You Kids Don't Know How Good You've Got It

Friday, June 17, 2011

You Disney fan kids today, you don't know how good you've got it.

I've been thinking a lot about the 1970s lately, as I've been working on a panel for the upcoming ConnectiCon convention, Middle-aged Geeks Tell All! In preparing for this panel, I've been running back through my childhood favorites, both on TV and in the movies. And thinking back, I'm surprised at how little Disney entertainment was available, especially compared to the media saturation of today.
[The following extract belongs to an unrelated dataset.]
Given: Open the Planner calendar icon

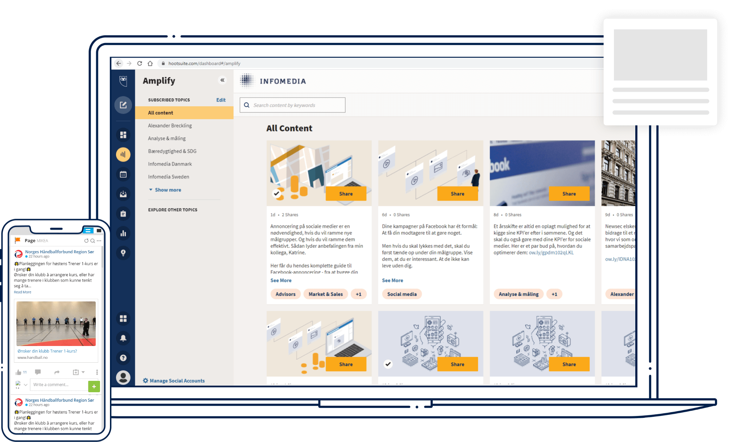Looking at the screenshot, I should click(123, 174).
I remember tuning into Wonderful World of Disney on Sunday nights, watching Tinkerbell fly over Sleeping Beauty Castle in the opening credits. I remember cartoons and branded Disney characters being on the show from time to time, but just as often it would be a live-action feature, which (in my eyes at least) usually seemed to have nothing to do with Disney. Maybe it would be a movie, split up across two weeks (The Horse in the Gray Flannel Suit! Monkeys, Go Home!). Maybe it would be a nature program, in which case I'd probably go looking for Star Trek re-runs instead. The opening credits often felt like a bait-and-switch. But every now and then there was a special: Julie Andrews at Disneyland! Disney Parade! It felt like opening up the Cracker Jack box and finding a real toy, instead of those lousy tattoos.

Meeting Chip, 1976

{My first trip to Disneyland, circa 1976.)
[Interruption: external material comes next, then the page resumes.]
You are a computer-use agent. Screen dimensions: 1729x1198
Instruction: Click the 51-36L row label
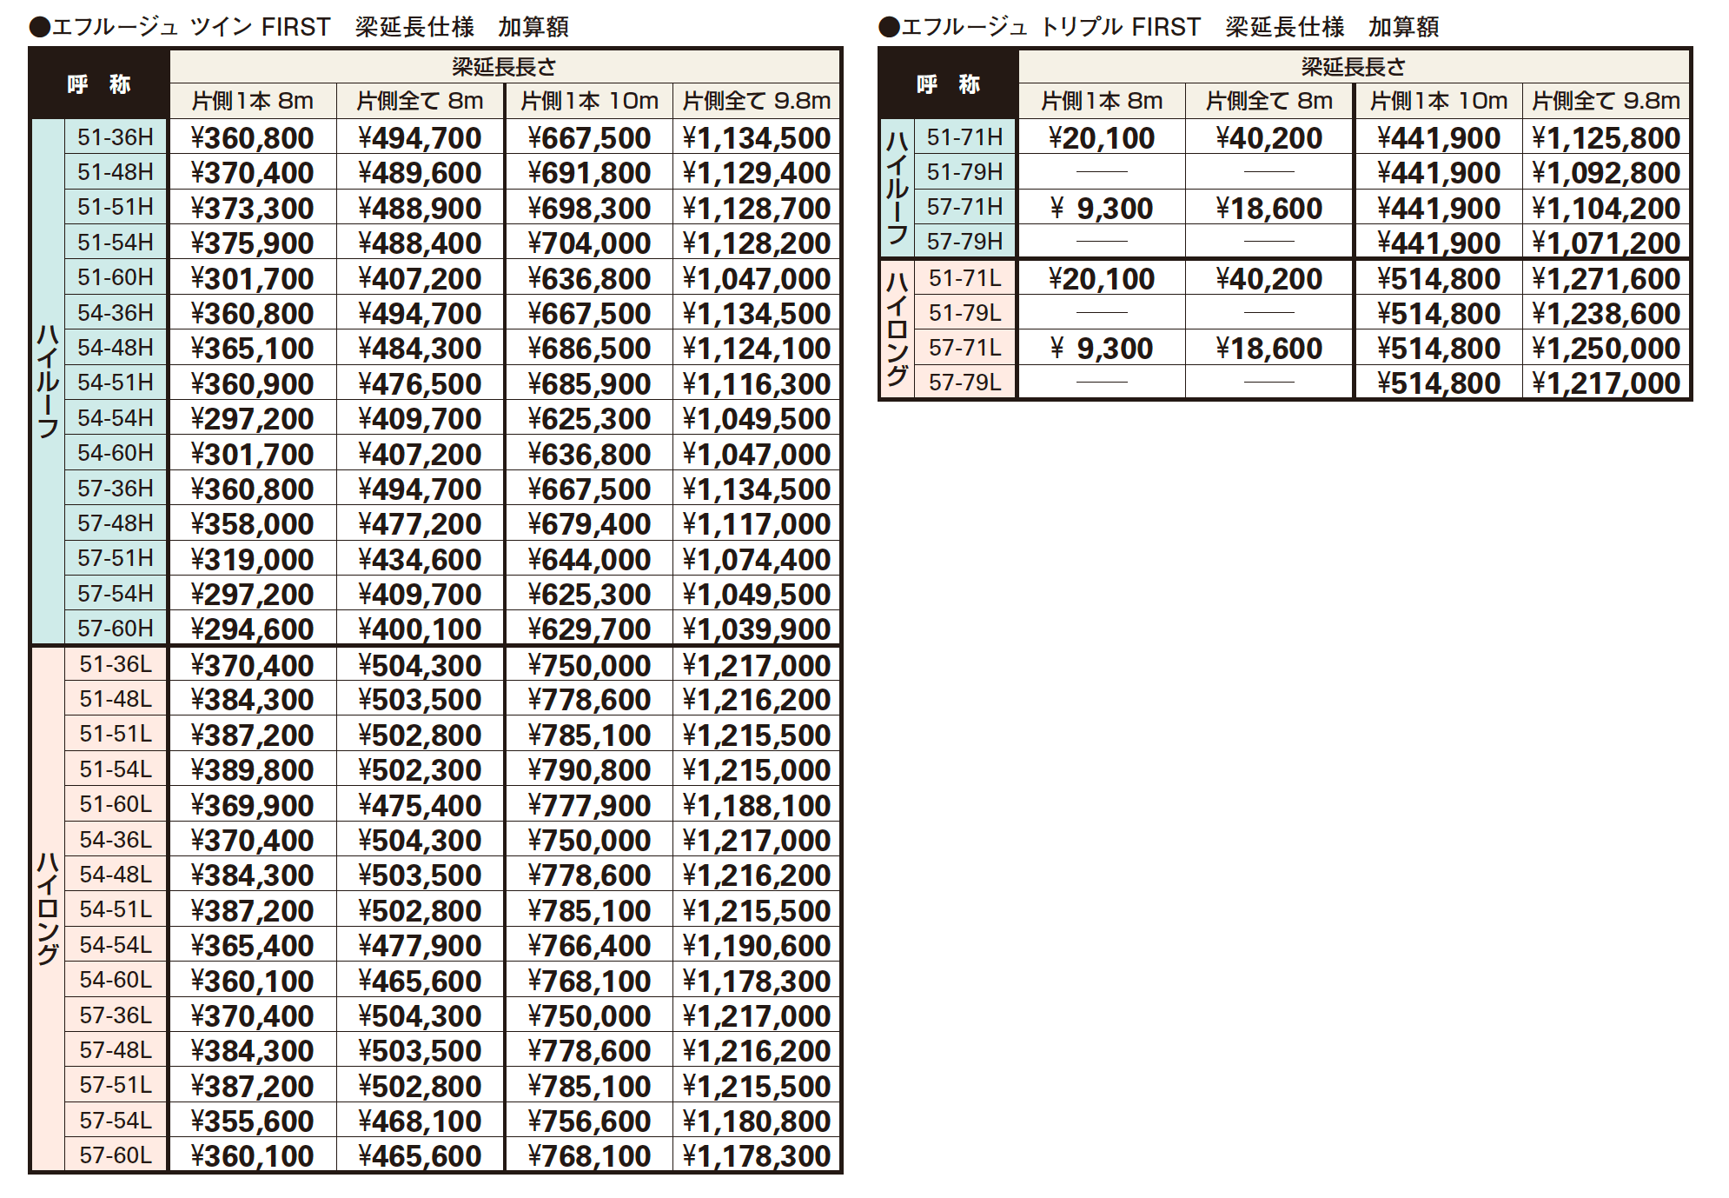(115, 664)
Surely we had Disney movies, you may protest? Well, yes. But aside from the live action films presented on those Sunday night shows, the films we now think of as Disney classics spent most of their time in the vault. You see, we didn't have VHS yet, let alone TiVo. so when a film went back in the vault, it was really back in that vault. You couldn't see it again until it's next theatrical release -- no checking the library, or yard sales, or eBay. We made do with whatever was in theatres, both new releases and re-releases. I still remember seeing The AristoCats in the theatres, my brother and I dancing in our seats to the swingin' beats. (I remember the film being interrupted by a projector meltdown too . . . I guess it's too soon to say whether the switch to digital projection will ultimately mean fewer, or more, interruptions to your theatre-going experience.)

When I first started following Disney fan podcasts and blogs, I was startled at the level of dedication that fans just slightly younger than me had to shows like The Gummy Bears (hello, Nathan Rose) and Duck Tales, shows I'd barely heard of. You see, despite my great fondness for Disney Parks, I'd really never been interested in the Disney Channel, never having had access to it as a kid. And that whole Disney Afternoon you young folks are always talking about? I had to look it up on Wikipedia to even know what it was.

It wasn't just Disney that was different in those days, it was the whole children's programming industry. Saturday morning cartoons were the cornerstone, while most of us watched re-runs of Hogans Heroes and Flintstones after school. TV seasons really meant something then, and Saturday morning cartoons were no exception; the Friday night before the new season started, there would be a special preview show, to introduce you to all the new shows -- and it was in prime time!

Nowadays of course, you can watch all Disney, all the time. It's on the DVD player in your car, copied to your laptop through Disney Digital Copy, streaming online from Disney.com. There is no such thing as being without access to cartoons. And if, God forbid, you're in the car without access to a video screen, I'll bet you've got a Disney internet audio station on your smartphone, or (as a last resort) could tune into Radio Disney on your local airwaves.

You can't possibly imagine how exciting it was, back in 1980, when my BFF's family somehow laid hands on a bootleg VHS copy of Snow White and the Seven Dwarves. We were sworn to secrecy, and I wouldn't even be telling you about it now if the statute of limitations hadn't run out. That summer, we watched Snow White dance with the dwarves over and over again, gleeful that we could.

You kids today, you just don't know how much fun you missed.